2) question the Dragon’s relationship with the Pattern, suggesting (with some confidence) that Channellers stand above the causative, cyclic nature of the Wheel because they share in the very Principle which drives the Wheel itself;

>>> The Pattern according to the wisdom of Verin and Moraine is morally neutral in human terms, and follows a course that is beyond the ken of human understanding. This provides solid ground for the theory: revealing a Pattern that ultimately doesn't side with human notions of “good” and “evil” but adheres to its own laws, and thus would have no problem mobilising forces at its command to counteract something - Channellers in this instance - which fundamentally negate the laws of its own nature.

3) refine Moridin’s own purpose, and show how his understanding of it is skewed in this Age;

>>> Moridin’s well-documented identity crisis with the Dark One goes pretty far in obscuring the man’s true nature both to himself and to others, which, although it bears striking analogies with the Dark One, is - in a multiverse were all possible variations exist - simply the perfect extreme to the liberating quality of the Light, which thus makes it an ally with the Dark One - and NOT a product of It/Him.

4) will offer Hawkwing’s enigmatic remark at Falme as proof of the theory, revealing as it does testament that the heroes have fought the Dragon in Ages past, as well as show that the Heroes of the Horn are the Pattern’s in-built defense mechanism, and thus serve neither Light nor Shadow;

+++ The evidence is over-bearing that the Pattern has, in Ages past, moved against the Champion of the Light. To once more quote Hawkwing:

“Only a few are bound to the Wheel, spun out again and again [I]to work the will of the Wheel in the Pattern of the Ages.”
The Great Hunt, The Grave Is No Bar to My Call, (page(s) 661)

“I have fought by your side times beyond number, Lews Therin, and faced you as many more. The Wheel spins us out for its purposes, not ours, to serve the Pattern. I know you, if you do not know yourself….”
The Great Hunt, The Grave Is No Bar to My Call, (page(s) 661)

In Ages past its entirely possible Hawkwing and the other Heroes have stood before Moridin, where Hawkwing says something almost identical as he did to Rand:

“I know you, [even] if you do not know yourself...”

The Wheel weaves, the Pattern wills.....

kabkaba
09-26-2011, 02:32 PM
Very interesting theory, well written and reasonable.

New Futurist Man
09-27-2011, 05:08 PM
Thanks Kabkaba.

I think the theory has merit considering the evidence, but is, unfortunately, impossible to definitively prove.

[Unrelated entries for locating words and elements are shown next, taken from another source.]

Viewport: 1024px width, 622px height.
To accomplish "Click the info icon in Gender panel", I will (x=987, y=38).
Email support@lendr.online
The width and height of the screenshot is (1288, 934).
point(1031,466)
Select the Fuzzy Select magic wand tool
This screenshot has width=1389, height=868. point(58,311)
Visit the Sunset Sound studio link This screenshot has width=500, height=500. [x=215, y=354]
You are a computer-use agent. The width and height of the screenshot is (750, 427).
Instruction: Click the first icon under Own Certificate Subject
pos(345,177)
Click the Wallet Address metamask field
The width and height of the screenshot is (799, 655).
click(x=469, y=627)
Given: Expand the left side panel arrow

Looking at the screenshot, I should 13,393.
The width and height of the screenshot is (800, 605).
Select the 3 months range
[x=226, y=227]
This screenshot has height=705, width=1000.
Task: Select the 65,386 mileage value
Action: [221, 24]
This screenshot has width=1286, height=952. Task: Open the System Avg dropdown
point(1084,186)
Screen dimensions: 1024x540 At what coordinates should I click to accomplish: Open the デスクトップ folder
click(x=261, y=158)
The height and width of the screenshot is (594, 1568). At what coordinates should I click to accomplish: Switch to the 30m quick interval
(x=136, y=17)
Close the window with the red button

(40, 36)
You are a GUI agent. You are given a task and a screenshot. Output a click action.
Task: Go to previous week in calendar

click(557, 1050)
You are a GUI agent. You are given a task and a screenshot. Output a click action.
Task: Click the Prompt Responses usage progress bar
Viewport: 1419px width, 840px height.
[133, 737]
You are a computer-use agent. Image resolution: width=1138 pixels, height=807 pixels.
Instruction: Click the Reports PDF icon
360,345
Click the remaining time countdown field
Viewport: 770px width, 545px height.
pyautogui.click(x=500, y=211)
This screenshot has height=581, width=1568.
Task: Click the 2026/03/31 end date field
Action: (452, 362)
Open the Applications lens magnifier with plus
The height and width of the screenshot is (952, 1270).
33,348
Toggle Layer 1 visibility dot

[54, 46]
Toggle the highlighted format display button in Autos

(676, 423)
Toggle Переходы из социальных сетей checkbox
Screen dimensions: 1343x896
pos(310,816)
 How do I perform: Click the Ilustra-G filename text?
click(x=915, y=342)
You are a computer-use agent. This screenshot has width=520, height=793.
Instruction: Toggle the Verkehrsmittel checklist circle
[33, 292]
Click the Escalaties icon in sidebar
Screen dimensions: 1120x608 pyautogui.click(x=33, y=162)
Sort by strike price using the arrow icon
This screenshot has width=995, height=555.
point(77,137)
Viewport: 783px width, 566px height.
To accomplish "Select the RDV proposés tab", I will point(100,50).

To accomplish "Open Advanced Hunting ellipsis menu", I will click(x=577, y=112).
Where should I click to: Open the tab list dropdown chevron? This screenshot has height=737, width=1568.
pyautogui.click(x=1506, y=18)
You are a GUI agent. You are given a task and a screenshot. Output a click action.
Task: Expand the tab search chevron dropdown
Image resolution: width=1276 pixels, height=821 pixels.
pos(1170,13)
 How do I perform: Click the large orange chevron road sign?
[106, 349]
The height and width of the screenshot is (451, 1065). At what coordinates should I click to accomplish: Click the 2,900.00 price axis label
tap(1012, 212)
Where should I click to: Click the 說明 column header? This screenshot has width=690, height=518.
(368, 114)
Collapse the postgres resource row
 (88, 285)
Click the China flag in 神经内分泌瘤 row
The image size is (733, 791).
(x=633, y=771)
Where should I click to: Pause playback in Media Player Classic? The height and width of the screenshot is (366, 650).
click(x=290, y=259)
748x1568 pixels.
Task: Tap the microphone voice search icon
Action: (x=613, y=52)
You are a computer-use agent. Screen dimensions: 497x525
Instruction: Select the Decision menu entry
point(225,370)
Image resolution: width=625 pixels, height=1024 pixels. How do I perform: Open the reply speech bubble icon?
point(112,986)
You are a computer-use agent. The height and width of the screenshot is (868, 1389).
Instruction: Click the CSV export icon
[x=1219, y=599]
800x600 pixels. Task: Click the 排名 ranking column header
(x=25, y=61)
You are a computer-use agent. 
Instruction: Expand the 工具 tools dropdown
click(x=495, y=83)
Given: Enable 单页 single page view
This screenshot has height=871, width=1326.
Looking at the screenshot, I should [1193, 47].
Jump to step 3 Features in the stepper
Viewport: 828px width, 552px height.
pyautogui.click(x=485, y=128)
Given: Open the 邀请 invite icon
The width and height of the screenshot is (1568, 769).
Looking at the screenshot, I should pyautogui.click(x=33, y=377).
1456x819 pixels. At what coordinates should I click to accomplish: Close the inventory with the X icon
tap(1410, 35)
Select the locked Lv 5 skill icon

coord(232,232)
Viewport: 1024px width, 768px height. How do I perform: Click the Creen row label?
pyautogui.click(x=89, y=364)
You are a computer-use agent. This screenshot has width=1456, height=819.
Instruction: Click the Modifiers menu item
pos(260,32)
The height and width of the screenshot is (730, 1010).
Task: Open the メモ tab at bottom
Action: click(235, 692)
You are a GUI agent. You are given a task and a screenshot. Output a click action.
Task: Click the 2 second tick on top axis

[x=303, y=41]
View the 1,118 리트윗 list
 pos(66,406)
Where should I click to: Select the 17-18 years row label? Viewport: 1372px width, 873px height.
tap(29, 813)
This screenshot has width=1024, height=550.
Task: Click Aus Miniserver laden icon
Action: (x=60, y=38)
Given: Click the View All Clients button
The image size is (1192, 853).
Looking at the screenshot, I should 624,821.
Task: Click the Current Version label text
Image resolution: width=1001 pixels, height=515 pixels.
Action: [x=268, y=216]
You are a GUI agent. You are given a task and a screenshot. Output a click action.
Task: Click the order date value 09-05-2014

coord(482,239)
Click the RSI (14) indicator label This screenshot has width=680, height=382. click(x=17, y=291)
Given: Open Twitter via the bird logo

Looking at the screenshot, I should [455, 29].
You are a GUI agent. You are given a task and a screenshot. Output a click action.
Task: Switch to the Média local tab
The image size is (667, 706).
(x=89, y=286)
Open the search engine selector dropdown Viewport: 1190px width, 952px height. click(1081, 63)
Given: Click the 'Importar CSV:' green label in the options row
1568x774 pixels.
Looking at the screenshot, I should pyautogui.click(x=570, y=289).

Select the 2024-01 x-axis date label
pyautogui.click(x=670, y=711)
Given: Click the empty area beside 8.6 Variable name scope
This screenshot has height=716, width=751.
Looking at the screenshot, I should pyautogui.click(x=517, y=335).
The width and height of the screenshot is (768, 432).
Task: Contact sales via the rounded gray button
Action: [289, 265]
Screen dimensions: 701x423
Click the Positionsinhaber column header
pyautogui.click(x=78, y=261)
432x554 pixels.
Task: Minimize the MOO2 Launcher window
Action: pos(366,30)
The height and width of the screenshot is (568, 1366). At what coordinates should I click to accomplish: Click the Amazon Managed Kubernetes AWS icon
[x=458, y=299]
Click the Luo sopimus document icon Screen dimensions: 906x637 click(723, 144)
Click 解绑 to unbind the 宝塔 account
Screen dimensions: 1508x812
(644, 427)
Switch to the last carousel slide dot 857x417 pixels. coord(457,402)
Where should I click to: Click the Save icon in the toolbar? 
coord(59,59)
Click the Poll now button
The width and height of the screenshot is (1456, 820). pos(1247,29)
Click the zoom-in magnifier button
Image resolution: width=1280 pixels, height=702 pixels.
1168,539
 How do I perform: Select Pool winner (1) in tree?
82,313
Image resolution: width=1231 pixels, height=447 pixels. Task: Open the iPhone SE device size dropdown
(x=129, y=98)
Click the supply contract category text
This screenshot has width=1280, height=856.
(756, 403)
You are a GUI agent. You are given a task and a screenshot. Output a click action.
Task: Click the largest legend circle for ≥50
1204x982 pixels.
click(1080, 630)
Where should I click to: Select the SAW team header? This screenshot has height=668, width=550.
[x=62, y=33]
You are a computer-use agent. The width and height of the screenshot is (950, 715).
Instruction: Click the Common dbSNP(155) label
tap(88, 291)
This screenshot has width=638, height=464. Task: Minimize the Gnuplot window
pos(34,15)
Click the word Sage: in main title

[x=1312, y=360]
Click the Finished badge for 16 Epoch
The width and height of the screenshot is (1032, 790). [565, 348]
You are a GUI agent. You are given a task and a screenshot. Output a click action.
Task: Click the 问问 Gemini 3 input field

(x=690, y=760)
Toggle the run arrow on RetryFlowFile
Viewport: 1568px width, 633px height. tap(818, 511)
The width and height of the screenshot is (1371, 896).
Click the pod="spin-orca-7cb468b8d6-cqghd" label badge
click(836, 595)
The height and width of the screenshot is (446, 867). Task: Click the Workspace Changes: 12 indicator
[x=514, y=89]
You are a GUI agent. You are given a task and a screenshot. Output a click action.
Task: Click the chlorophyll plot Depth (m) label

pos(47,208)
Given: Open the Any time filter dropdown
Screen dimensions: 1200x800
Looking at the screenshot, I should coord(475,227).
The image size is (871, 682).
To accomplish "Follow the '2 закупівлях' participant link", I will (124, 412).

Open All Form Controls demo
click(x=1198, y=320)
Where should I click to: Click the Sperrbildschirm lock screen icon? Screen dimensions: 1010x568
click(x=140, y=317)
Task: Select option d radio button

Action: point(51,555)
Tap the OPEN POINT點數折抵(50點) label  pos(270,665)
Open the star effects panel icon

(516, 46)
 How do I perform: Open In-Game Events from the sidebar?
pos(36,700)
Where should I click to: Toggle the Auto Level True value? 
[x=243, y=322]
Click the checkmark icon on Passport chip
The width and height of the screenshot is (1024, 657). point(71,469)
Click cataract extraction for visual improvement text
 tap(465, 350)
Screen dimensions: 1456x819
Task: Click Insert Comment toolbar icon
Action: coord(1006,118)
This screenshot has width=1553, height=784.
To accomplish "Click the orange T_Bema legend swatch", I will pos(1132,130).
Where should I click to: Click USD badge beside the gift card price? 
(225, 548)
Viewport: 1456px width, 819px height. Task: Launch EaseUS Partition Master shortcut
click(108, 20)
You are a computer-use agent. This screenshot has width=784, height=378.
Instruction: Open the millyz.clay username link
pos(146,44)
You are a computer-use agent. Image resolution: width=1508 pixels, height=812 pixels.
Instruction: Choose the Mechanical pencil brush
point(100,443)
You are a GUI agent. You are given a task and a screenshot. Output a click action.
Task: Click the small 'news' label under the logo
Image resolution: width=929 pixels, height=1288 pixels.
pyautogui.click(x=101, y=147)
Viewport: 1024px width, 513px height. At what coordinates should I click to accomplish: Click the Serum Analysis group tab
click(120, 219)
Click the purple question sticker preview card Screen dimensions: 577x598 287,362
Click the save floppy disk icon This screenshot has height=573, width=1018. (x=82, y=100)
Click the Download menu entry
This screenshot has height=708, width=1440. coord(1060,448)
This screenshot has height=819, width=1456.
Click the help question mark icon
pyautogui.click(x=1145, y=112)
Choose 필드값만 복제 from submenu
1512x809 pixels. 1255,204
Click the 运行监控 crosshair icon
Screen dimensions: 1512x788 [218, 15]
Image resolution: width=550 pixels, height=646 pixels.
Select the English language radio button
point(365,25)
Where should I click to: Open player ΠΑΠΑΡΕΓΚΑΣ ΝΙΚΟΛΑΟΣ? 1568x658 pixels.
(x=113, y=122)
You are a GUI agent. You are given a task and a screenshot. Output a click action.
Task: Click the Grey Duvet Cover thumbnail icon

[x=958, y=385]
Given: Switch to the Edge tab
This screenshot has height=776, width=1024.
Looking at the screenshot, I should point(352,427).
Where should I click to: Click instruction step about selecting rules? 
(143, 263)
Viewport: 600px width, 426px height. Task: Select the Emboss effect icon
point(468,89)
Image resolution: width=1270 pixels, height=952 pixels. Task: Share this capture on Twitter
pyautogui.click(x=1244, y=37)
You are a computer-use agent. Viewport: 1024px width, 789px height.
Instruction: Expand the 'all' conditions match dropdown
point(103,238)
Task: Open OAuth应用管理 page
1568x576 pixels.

Perhaps one of the outriggers RJ planned on penning would've featured Moridin as the book's hero? Using the True Power for the good of the Pattern....!?

Minaeve
10-07-2011, 06:22 AM
WoW! certainly gets you thinkin that one!

fdsaf3
10-07-2011, 07:29 AM
Sorry to do this, but you should check out the interview database on what RJ has to say regarding the Pattern and the soul of the Dragon.

I don't have time to write up an appropriate response right now, but I encourage you to look into those resources. Some of your questions have definitive answers.